Wie kann ich herausfinden ob es daran liegt? Alles Aufstemmen und reinschauen?

Grüße

Thomas



hallo



ich meine nicht den Zwischenraum zwischen ausenwand und vormauerung, sondern die wände zwischen den einzelnen zimmern quasi die zwischenwände aber hat sich erledigt hab gelesen das die auch betroffen sind. gehe ich recht in der annahme das bei diesen wänden die ausblühungen höchstens 40 cm hoch sind? wenn ja ist das problem aufsteigende feuchtigkeit weil keine Horizontalsperre da ist. bei Ziegelmauerwerk wie bei ihnen wurde in versuchen nachgewiesen das feuchtigkeit maximal 3 schichten aufsteigen kann, das erklärt das bei den zwischenwänden die ausblühungen nicht so hoch sind. bei den ausenwänden ist zwischen Bruchsteinwand und vormauerung schutt und was auch immer, hier kann die feuchtigkeit wesentlich weiter aufsteigen, was erklären würde das das feuchtigkeitsproblem bis zu einer höhe von ca. 75 cm reicht.
wenn meine vermutung stimmt helfen nur bohrlochinjektionen. aber ich bin kein gutachter, sowas müssen welche vor ort entscheiden die nen größeren kopf als ich haben :-)



...die Kollegen waren schon da...



und haben mir einen Kostenvoranschlag gemacht, 11,000 Euro für einige Wände im Keller ohne Garantie, dass das Ergebnis am Ende auch gut ausfällt. Die vorgemauerte Wand könne man so gar nicht behandeln!

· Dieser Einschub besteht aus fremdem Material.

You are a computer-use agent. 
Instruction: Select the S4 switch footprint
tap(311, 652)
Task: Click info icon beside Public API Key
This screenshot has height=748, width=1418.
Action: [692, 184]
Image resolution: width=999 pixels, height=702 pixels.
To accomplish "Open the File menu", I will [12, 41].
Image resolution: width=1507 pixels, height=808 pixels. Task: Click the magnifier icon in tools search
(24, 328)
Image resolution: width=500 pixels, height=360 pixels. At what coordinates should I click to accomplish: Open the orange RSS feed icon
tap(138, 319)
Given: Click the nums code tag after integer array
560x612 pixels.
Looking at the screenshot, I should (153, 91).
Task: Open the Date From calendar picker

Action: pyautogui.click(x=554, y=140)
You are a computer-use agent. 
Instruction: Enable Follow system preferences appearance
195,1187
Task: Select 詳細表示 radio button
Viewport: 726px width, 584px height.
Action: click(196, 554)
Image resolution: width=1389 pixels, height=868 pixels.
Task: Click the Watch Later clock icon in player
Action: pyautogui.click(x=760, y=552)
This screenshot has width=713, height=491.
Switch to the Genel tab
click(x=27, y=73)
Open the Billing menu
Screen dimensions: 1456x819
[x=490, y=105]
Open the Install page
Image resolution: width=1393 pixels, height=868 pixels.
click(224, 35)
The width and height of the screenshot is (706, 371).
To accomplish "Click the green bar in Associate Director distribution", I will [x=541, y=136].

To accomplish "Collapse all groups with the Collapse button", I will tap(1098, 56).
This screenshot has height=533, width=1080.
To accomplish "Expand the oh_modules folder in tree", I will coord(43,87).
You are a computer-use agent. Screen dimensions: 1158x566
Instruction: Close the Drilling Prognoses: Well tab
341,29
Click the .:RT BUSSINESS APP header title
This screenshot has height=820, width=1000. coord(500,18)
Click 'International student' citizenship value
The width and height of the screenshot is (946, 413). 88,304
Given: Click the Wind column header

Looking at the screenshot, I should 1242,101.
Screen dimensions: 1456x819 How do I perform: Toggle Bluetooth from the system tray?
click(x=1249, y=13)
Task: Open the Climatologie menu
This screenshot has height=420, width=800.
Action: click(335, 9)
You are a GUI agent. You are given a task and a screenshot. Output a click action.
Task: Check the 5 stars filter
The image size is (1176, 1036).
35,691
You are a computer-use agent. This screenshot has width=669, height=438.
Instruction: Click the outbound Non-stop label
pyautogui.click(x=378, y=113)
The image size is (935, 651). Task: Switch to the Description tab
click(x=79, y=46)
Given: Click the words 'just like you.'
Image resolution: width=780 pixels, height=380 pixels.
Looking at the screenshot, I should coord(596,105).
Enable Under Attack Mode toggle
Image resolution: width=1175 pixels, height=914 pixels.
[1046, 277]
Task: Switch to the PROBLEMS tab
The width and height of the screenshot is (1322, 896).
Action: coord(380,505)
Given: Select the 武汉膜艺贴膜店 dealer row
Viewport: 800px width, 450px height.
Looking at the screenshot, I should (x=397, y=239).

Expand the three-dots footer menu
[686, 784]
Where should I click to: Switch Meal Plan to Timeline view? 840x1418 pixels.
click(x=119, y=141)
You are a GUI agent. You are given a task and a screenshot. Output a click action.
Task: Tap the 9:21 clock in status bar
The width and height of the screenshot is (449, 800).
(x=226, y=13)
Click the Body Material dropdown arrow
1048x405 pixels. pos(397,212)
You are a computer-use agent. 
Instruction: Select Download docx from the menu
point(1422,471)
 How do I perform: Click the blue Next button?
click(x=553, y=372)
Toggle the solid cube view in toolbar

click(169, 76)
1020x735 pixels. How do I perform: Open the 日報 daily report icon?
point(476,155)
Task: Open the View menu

Aber könnte es trotzdem sein, dass der Hauswasseranschluß einen Teil Verantwortung trägt, für mich würde das z.B. auch den Abfall der Höhe der Ausblühungen in den Raum hinein erklären oder?

Grüße

Thomas



hallo



ja die möglichkeit besteht durchaus, du könntes eventuell mal außen Freilegen und schauen ob die durchführung der Leitung ok ist.
was hat man dir vorgeschlagen?
zwischenwände mit bohrlochinjektionen und bei den ausenwänden noch ne vorwand mit Hinterlüftung oder?
die ausenwände gehen wirklich nicht mit bohrlochinjektion wegen dem schutt dahinter.

mfg alex



feuchter Keller



Was haben diese beiden "Kollegen" zur Schadensursache gesagt?
Was soll denn für 11.000,- € (das ist eine Menge Geld) gemacht werden?

Viele Grüße





Nach kurzer Begutachtung waren sich die Kollegen einig, der Fehler muss in einer nicht mehr vollständig intakten Horizontalsperre liegen, Lösung wäre auf jeden Fall die Setzung von Bohrlochinjektionen, diese wurden mir auf den Meter Kellerwand berechnet, waren ca. 20- 25m und da sind wir auf den stolzen Preis von 11,000 Euro gekommen. Das haben wir aber erstmal dankend abgelehnt, zumal keinerlei Garantie auf Erfolg gegeben werden konnte und die Hauptproblemwand nicht behandelbar war!



feuchte Wand



Das sind wahrscheinlich Kollegen Verkäufer, die sich anscheinend immer und überall "nach kurzer Beratung" einig sind was der Schaden ist und was gemacht werden muß.
Vergessen Sie das, diese Art Schadensbegutachtung hilft Ihnen nicht weiter. Bei solchen Leuten ist die Ursache immer eine defekte oder fehlende Horizontalabdichtung und aufsteigende Feuchte.